乾季のウドムサイは早朝は10℃以下まで気温が下がることもある。バスを降りると吐く息が白かった。街までは5kmほどあるのだが、時間が早いこともあり歩いて行くことにした。朝の冷え込みのせいか、朝靄の風景が美しい。こうした風景に出会えるのは気ままな旅の醍醐味だと思う。一時間ほど歩くと街に着いた。
中国語の看板が目立ち、中国ナンバーの車も多く見かける。中国は、マイカー旅行ブームだそうでこうやって隣国ラオスに旅行に来るのだろう。中国市場もあった。ウドムサイの物資はほぼ中国製が多いのだろう。
ゲストハウスに荷物を置き街に出た。ツーリストインフォメーションがあったので寄ってみると日本語で書かれた手書きのイラストマップがあった。青年海外協力隊で派遣されている日本人が作ったそうだ。その地図に載っていたカオソーイの美味しいお店に行ってみる。
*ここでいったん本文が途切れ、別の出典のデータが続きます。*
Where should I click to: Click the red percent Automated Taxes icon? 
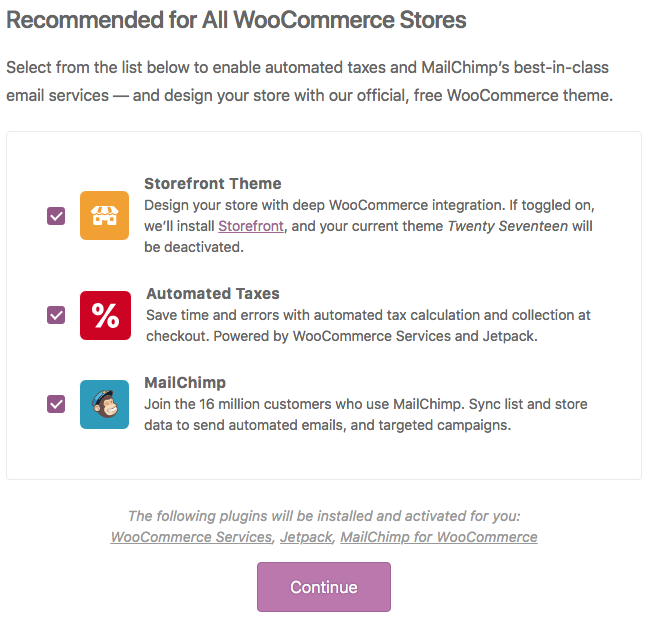(105, 315)
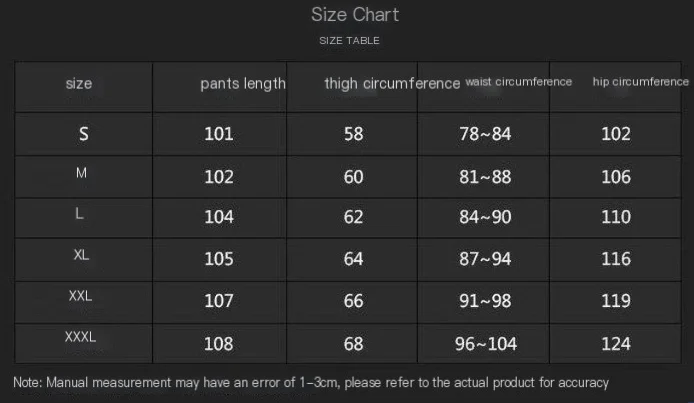Click the manual measurement note text
This screenshot has width=694, height=403.
pos(311,383)
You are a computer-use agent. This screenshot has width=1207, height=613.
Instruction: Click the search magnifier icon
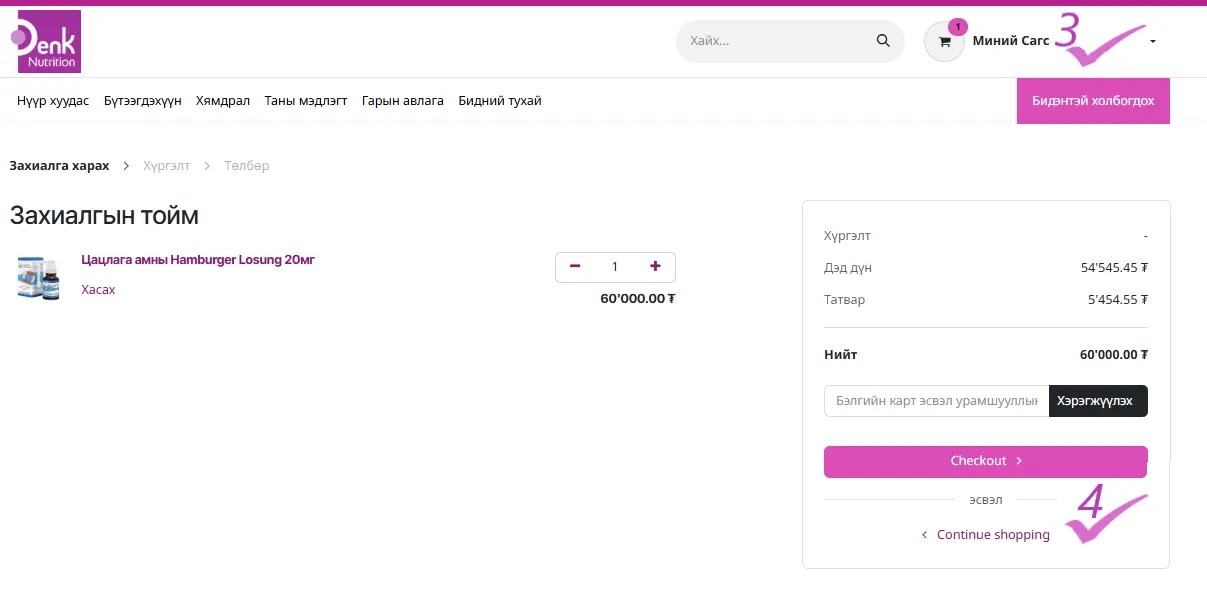882,41
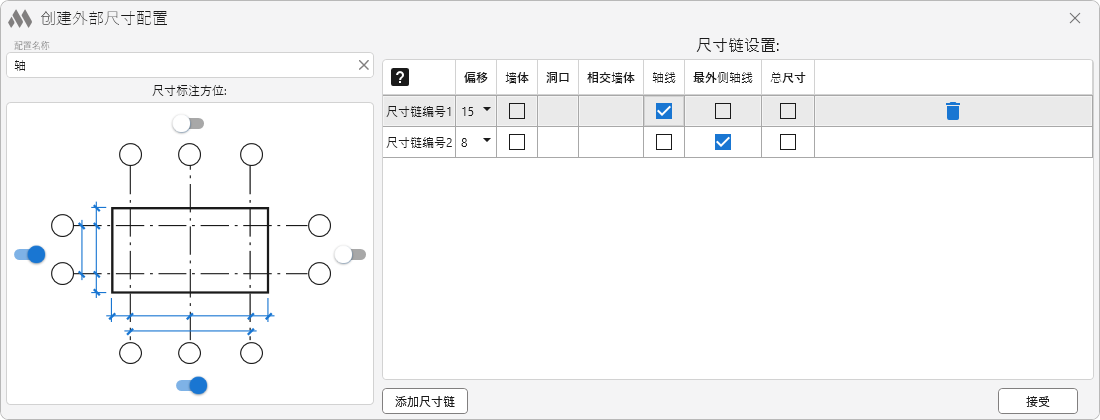Uncheck 轴线 checkbox for 尺寸链编号1
The width and height of the screenshot is (1100, 420).
click(x=664, y=111)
カオソーイはタイ北部チェンマイの名物でココナッツミルクとカレー風味のスープの麺だが、ラオス北部(主にルアンパバーン)でも食べられている。ラオスのカオソーイは、タイのとは違い普通のスープで発酵味噌ペーストがトッピングされている。看板もない普通の食堂だが空腹のせいもありとても美味しく感じた。
夕方、ウドムサイ唯一の観光スポットでもある「プー・タート」に行った。小高い丘の上にお寺があり、ウドムサイの街が見下ろせ夕陽スポットとして有名らしい。ゲストハウスのすぐ前にあり10分ほど階段を登ると頂上についた。仏塔と仏像がありお寺があった。山に沈む夕陽なので水平線に沈む夕陽のようにダイナミックではないけど旅先で見る夕陽は心に残るものが多い。
翌朝、カオソーイを食べ、再びプータートに登りウドムサイの街を眺めた。観光地でもないけど見知らぬ街を訪れ、名もない食堂でローカルフードを食らい、あてもなく街を彷徨う。自分の中に旅の記憶として刻まれてゆく。そんな旅があってもいいと思う。